Going through the entries below, count each line containing the word "agent". Report the number only.

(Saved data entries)
-----

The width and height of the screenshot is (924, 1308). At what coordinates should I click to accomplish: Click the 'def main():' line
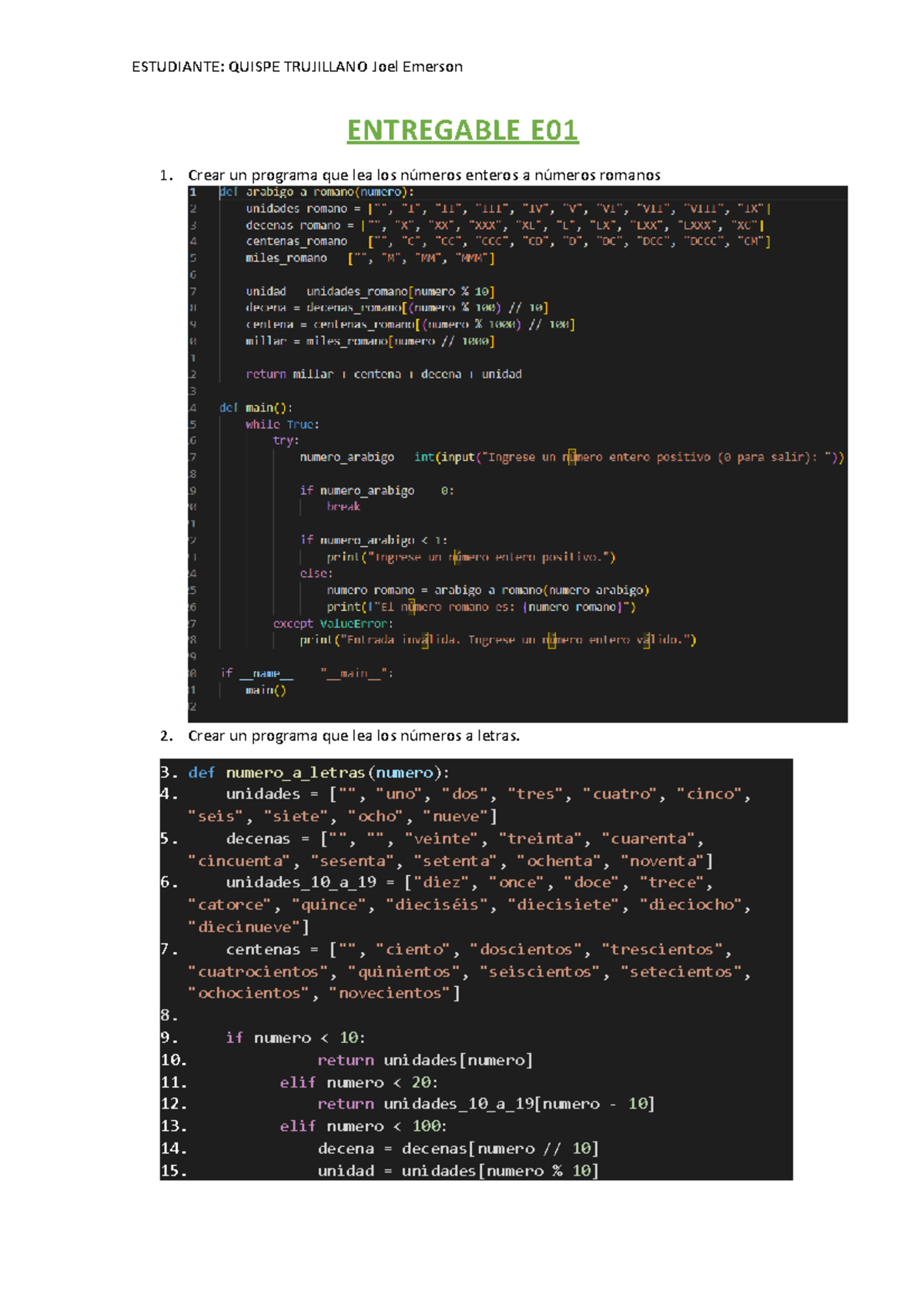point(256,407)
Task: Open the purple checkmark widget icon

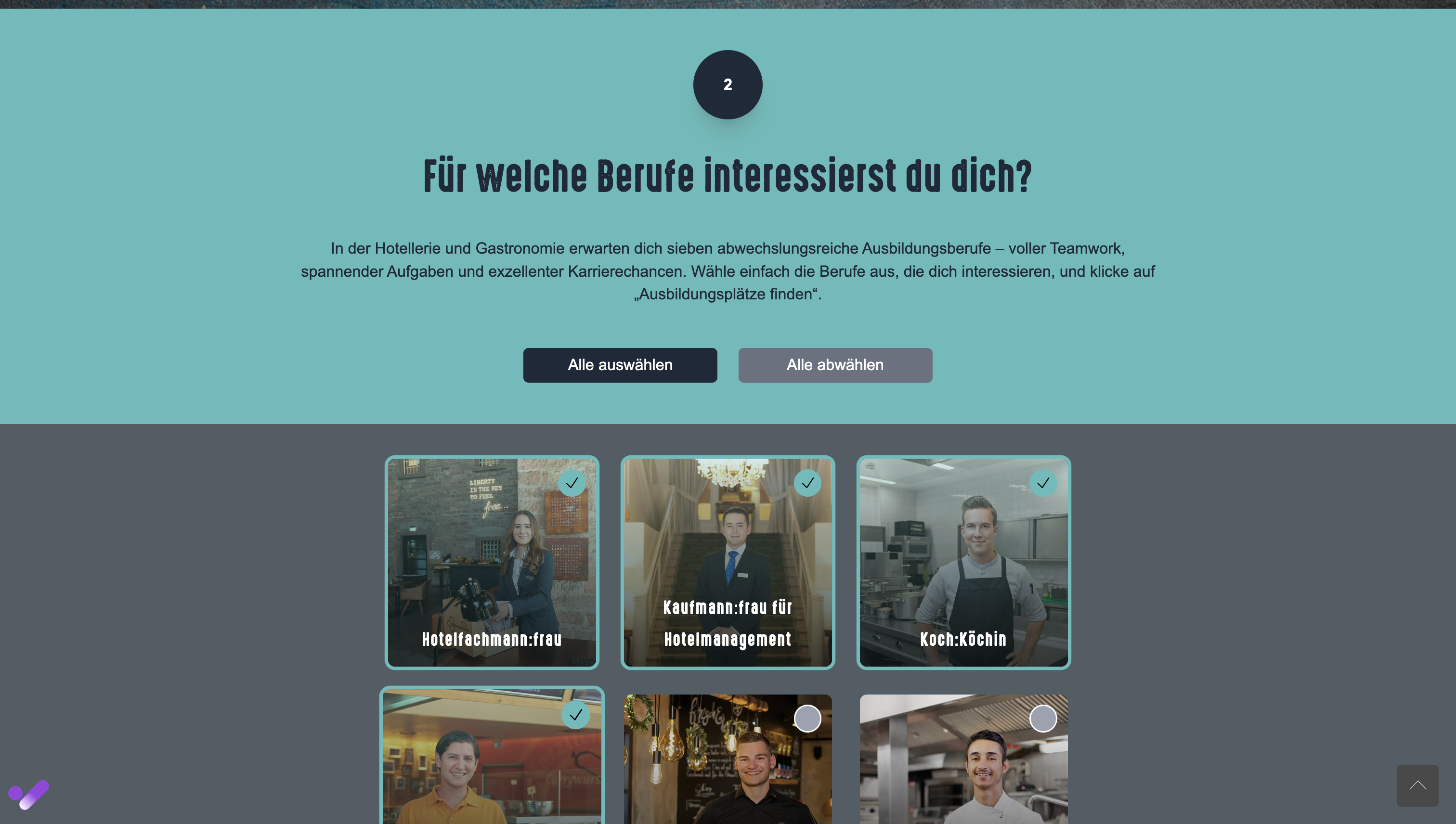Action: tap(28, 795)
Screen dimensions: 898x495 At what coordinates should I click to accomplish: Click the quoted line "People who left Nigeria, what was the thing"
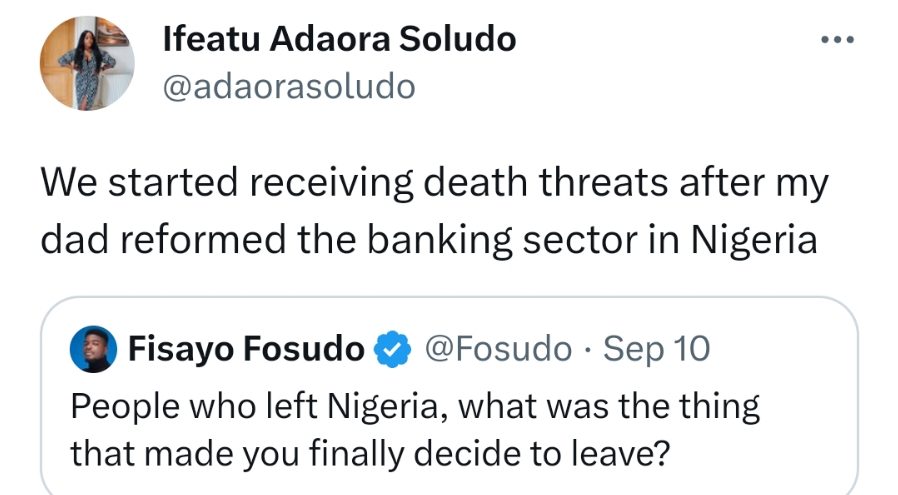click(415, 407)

-----

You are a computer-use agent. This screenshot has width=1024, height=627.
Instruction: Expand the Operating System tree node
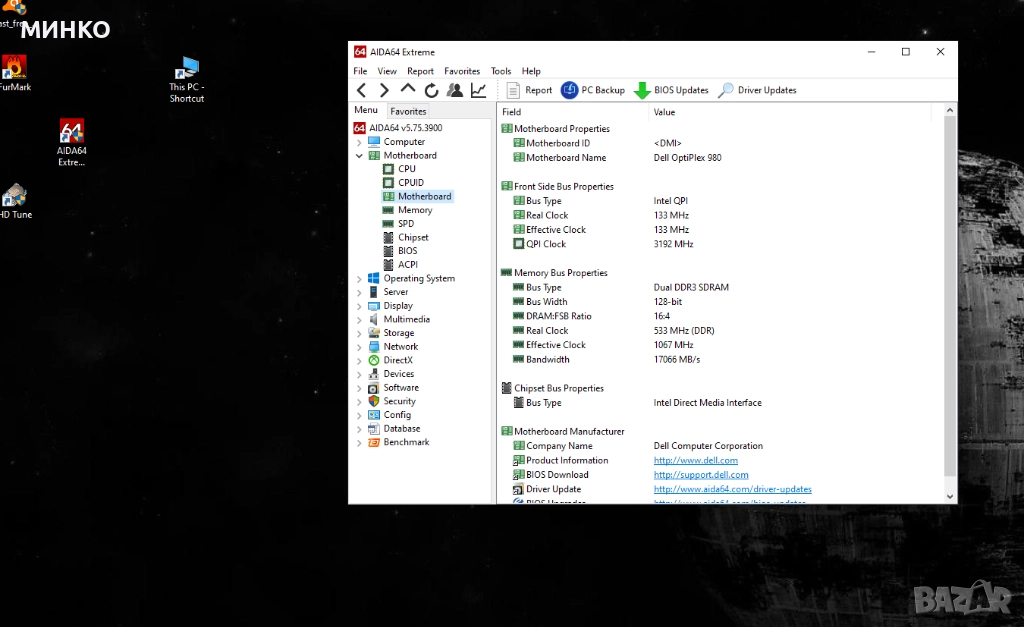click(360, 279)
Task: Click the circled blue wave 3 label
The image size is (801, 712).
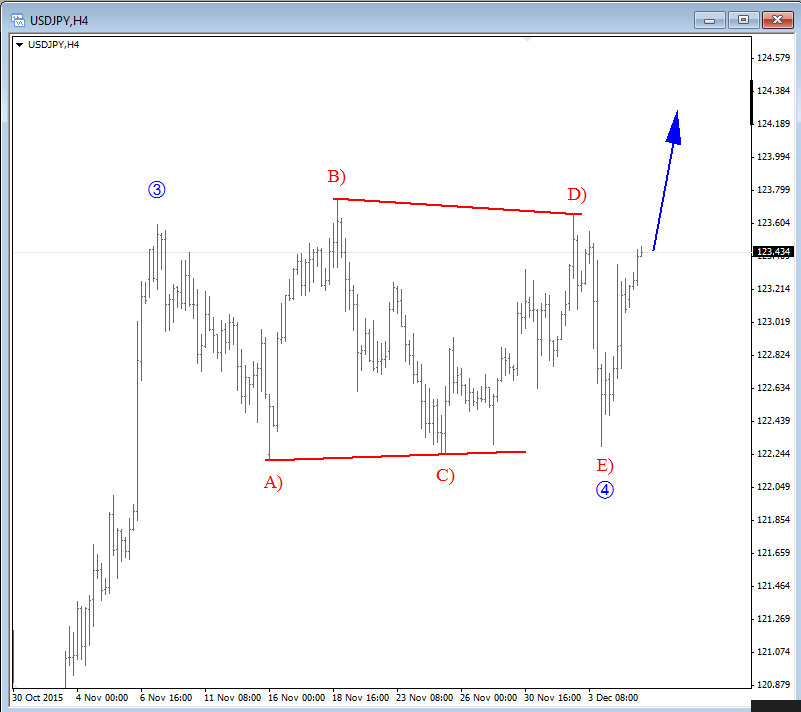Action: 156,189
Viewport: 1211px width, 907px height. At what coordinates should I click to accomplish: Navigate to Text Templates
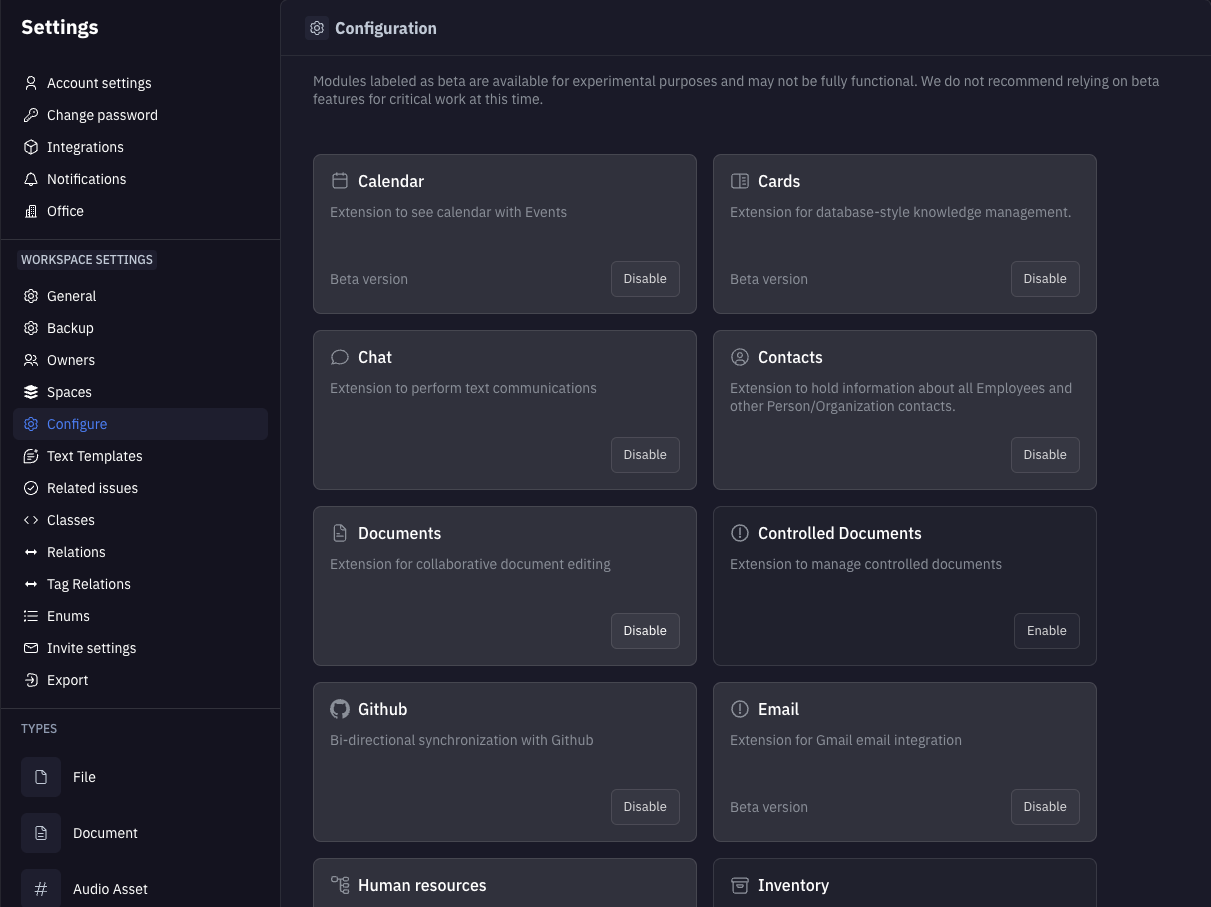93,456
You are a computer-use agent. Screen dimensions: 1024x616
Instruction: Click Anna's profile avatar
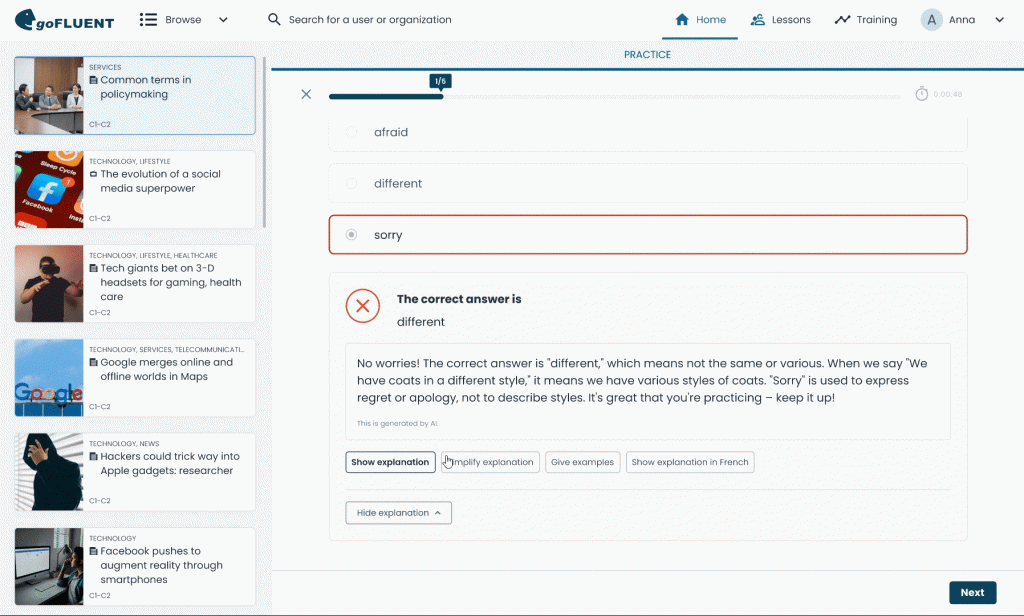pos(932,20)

-----

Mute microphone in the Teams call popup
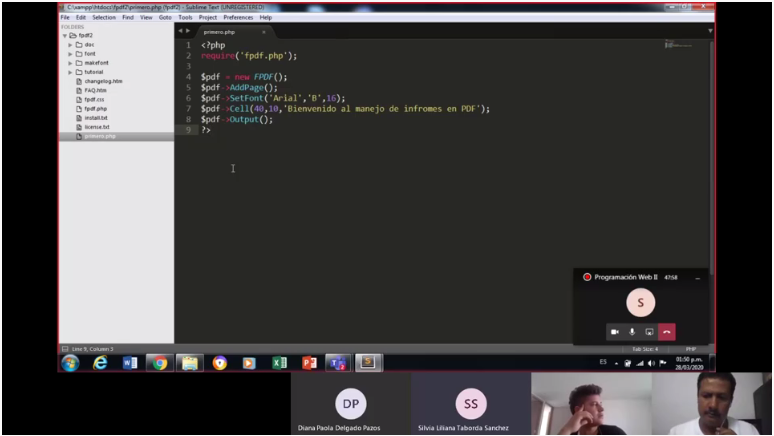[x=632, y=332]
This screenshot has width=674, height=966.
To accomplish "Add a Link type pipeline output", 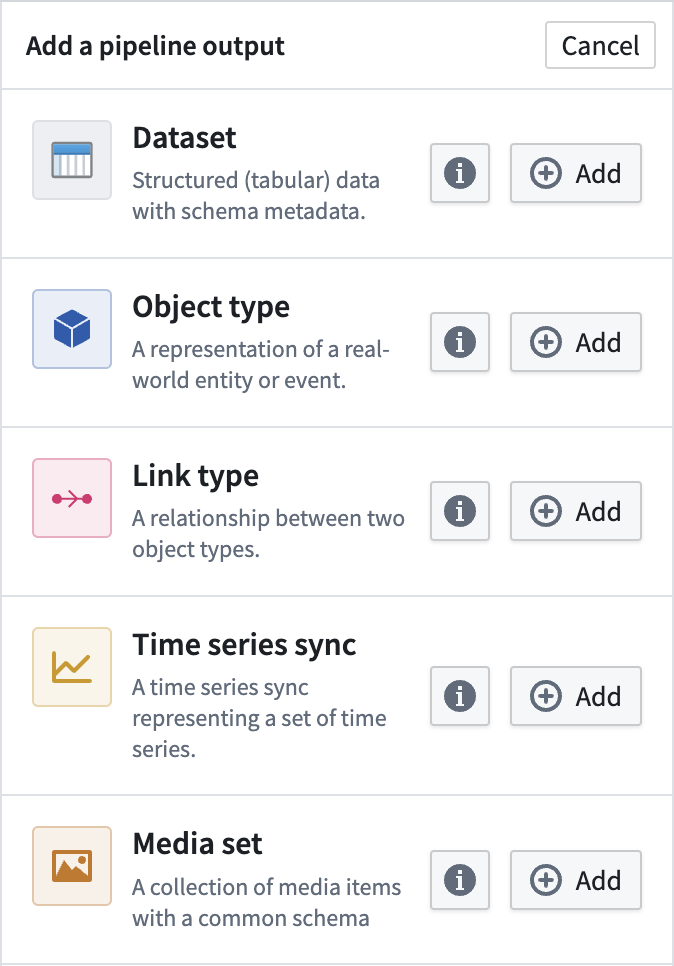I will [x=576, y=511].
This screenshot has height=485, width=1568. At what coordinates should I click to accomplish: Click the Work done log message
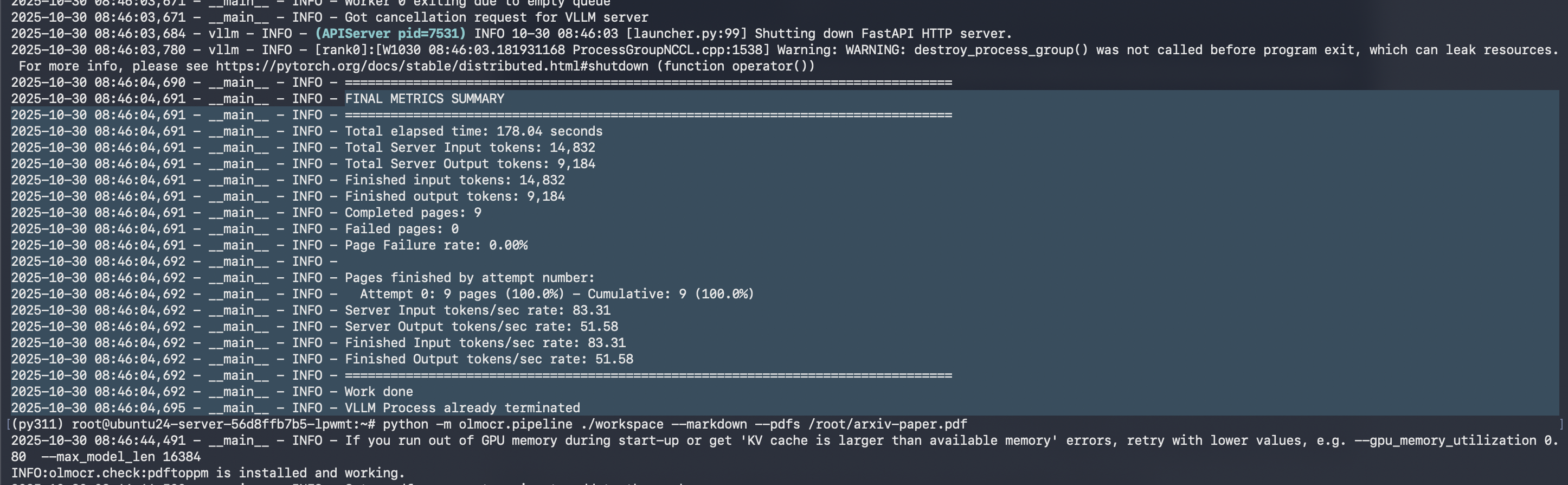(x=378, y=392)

-----

● **Exercise output**: 2